──────── Data shown
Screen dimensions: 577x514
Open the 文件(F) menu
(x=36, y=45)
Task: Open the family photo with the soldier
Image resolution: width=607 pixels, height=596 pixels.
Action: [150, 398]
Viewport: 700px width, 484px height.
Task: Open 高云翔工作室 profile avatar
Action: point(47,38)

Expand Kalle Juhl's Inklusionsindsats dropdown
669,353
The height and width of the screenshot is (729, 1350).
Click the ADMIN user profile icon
────────────────
──────── Data shown
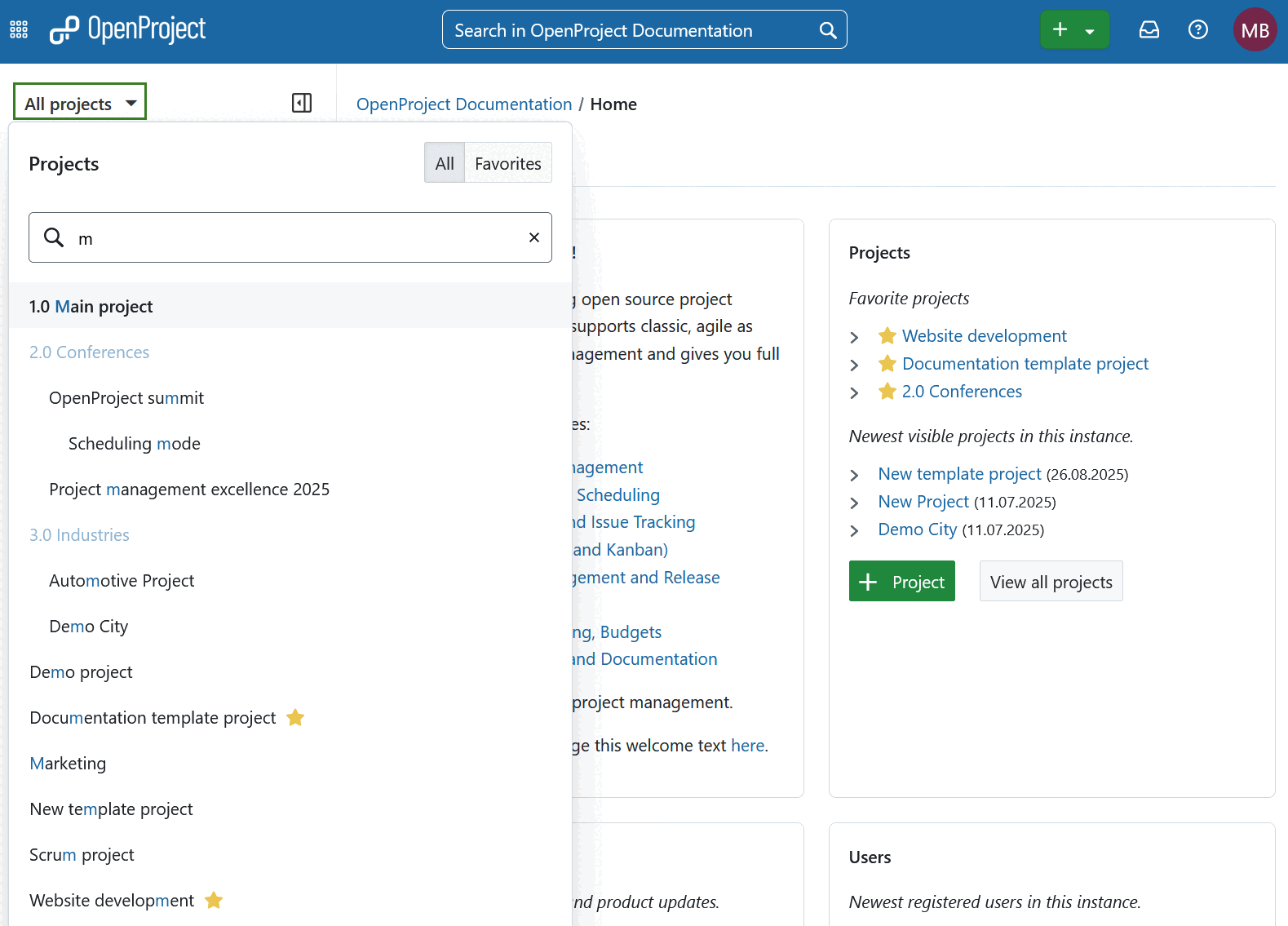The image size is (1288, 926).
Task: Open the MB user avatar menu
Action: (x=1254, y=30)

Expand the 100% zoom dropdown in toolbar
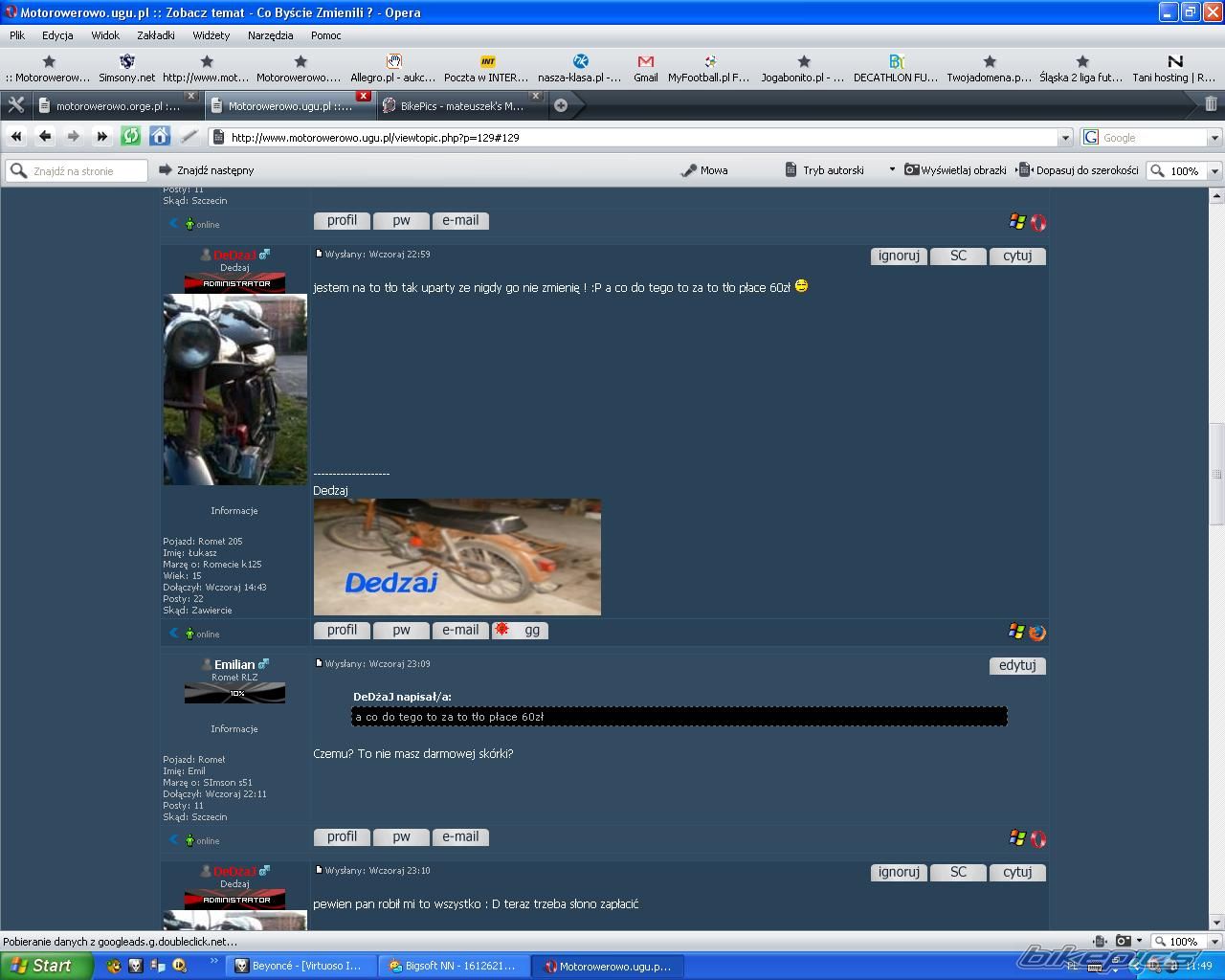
────────────────
**Requirement**.
Taking the entries above, print exactly the lines starting at the line with "Image resolution: width=607" and ending at the line with "Click the ADMIN user profile icon", both included.

**Solution for this exercise**.
Image resolution: width=607 pixels, height=596 pixels.
Action: [150, 398]
Viewport: 700px width, 484px height.
Task: Open 高云翔工作室 profile avatar
Action: point(47,38)

Expand Kalle Juhl's Inklusionsindsats dropdown
669,353
The height and width of the screenshot is (729, 1350).
Click the ADMIN user profile icon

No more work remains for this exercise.